Soon they were firing harmlessly over the heads of the approaching charge. While this is a possible, even likely, explanation for the sudden fall in casualties, the light horsemen themselves regarded the Turkish soldier as a well-disciplined and dangerous foe, not likely to make so basic a mistake. The clouds of dust of the charge may have made picking a target near impossible.

About half-a-mile from the town, the Brigade began to overrun fugitive troops and guns. Some surrendered but others elected to fight and Light Horsemen here and there dismounted to capture them by rifle and bayonet. Led by two ground scouts about 80 yards ahead, the charge swept on.

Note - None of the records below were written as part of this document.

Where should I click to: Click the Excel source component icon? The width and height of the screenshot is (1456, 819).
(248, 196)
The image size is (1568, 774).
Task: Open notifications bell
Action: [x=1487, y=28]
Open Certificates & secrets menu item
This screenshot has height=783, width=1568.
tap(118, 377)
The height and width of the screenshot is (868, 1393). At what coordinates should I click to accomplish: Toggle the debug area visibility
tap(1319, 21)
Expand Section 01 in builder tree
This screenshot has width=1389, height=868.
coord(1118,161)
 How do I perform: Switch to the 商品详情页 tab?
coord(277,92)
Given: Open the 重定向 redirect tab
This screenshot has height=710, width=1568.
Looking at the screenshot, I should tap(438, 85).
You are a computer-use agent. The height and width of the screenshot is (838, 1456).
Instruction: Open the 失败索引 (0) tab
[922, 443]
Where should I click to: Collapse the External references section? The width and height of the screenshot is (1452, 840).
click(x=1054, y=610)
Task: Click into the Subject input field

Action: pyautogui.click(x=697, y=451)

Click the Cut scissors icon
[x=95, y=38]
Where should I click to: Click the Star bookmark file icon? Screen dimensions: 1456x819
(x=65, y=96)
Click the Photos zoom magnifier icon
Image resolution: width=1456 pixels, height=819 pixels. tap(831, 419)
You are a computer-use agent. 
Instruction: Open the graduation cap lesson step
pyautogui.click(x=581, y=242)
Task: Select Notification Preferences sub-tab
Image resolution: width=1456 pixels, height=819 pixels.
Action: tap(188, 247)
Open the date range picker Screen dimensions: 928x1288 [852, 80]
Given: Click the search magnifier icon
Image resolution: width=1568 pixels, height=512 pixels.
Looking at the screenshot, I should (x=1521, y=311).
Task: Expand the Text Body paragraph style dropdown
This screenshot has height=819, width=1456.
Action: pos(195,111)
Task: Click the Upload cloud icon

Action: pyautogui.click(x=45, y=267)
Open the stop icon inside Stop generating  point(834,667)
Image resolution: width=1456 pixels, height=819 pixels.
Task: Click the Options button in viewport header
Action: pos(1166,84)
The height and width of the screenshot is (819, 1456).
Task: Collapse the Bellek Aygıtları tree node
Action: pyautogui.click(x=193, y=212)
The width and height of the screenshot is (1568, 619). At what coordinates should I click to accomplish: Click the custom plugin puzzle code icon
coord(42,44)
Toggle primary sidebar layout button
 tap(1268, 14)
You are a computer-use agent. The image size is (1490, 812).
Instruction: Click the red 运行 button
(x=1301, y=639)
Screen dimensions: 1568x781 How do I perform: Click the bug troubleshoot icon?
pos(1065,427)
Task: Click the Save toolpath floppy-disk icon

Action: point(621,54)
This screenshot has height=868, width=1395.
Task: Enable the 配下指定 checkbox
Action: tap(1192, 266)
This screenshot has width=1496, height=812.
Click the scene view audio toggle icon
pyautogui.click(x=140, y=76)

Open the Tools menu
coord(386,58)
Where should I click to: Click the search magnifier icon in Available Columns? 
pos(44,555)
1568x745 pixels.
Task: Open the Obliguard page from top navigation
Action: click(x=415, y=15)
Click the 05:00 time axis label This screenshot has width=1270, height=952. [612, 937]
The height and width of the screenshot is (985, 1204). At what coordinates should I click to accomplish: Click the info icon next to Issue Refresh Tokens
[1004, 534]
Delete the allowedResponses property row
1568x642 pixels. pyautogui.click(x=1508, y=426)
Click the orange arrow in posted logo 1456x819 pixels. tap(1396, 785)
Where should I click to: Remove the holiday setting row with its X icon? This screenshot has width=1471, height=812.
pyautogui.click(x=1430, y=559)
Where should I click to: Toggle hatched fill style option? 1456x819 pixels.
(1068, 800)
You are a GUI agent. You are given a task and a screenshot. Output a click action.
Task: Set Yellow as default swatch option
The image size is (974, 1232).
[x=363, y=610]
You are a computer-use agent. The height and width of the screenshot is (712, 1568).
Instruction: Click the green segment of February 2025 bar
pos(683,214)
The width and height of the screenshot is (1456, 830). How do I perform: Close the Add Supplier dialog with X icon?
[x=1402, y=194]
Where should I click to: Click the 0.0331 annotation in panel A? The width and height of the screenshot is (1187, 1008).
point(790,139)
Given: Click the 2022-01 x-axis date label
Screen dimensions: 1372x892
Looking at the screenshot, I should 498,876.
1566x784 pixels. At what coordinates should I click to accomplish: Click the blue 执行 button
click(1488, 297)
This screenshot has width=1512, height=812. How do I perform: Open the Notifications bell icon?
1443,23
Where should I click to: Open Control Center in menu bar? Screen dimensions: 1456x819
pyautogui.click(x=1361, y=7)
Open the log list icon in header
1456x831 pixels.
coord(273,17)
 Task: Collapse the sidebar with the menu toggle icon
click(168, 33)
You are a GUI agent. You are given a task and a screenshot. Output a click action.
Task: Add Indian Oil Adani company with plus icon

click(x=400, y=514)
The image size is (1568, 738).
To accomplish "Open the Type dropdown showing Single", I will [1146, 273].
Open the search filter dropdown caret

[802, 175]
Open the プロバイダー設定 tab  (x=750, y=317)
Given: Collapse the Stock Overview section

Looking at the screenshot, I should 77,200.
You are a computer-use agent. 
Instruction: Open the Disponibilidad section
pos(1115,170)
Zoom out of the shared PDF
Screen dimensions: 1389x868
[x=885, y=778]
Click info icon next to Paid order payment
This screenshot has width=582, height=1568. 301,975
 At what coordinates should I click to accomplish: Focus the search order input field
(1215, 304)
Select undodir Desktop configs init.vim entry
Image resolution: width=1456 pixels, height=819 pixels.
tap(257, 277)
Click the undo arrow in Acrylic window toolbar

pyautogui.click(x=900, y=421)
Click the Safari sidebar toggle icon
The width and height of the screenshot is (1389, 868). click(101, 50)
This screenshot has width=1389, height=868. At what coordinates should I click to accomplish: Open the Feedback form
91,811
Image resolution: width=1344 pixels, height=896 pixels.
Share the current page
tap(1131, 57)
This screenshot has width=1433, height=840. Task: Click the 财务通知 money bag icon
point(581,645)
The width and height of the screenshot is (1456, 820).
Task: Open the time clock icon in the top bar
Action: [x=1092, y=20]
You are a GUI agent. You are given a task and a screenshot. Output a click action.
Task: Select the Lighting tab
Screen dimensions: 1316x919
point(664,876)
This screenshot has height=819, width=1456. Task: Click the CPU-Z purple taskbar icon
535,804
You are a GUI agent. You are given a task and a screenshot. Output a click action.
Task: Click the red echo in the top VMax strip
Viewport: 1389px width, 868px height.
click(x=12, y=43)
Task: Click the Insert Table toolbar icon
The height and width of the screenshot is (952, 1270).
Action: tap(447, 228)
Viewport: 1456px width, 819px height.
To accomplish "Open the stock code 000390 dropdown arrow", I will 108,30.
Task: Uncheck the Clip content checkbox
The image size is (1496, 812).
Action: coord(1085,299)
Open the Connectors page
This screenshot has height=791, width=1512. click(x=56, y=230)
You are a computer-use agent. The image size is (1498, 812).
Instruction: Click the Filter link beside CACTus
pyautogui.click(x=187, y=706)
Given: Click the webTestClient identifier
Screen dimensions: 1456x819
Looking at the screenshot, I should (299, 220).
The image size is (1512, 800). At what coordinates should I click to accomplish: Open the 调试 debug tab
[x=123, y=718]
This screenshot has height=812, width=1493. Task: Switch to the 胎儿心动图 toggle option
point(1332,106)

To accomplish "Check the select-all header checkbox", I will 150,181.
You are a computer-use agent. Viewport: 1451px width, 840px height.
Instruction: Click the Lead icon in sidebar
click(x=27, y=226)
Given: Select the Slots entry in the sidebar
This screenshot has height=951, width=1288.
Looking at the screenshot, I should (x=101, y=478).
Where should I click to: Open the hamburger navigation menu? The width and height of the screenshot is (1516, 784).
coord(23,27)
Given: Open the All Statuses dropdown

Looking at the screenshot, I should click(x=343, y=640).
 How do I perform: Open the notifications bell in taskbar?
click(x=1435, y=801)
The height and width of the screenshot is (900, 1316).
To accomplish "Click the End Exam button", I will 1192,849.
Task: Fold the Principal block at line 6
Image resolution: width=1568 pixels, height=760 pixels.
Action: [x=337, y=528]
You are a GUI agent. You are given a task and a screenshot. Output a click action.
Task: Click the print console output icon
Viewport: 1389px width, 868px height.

When the trenches before Beersheba were reached, the Brigade mostly bypassed the first and main trenches, but casualties occurred. Some Light Horsemen raced through to the town to capture objectives. Others dismounted at various trenches or had their horses shot from under them and dazed or not 'got to work with the bayonet'. A terrible disorder soon reigned with some Light Horsemen reduced to using their rifles as clubs. Mostly the Turks seemed anxious to surrender, but scattered units exchanged fire with the Light Horsemen, some bitterly refusing to give up until large numbers had been shot or bayoneted.

Three or four incidents took place where surrendered Turks changed their minds. One rolled a grenade at Lieutenant Ben Meredith of C Squadron and 'blew him to bits'. The Turkish soldier was immediately bayoneted.

In one incident, Armourer Staff-Sergeant Arthur Cox of Bendigo saw a machine-gun being hurriedly dismounted from a mule by its crew. 'In a minute it would have been in action at close range'. Cox dashed at the party alone, bluffed them into surrender, and took forty prisoners. Altogether 738 prisoners were taken.

Trooper S. Bolton of Geelong single-handedly captured a gun and its crew including a German officer. A wounded trooper revealed: 'All I could do was ride my horse, wave my bayonet round my head and yell. But we were lucky. No barbed wire and none of those horse pits too wide to jump'.

In the capture of Beersheba, the 4th Light Horse Brigade took 38 officers and 700 other ranks prisoner as well as four field guns. In the two regiments, only 31 men were killed (including two officers) and only 36 men wounded (including eight officers).

This is not my usual type of subject however this one is special, if you get a chance watch “The Lighthorsemen” or a rarer movie “20,000 Horsemen”.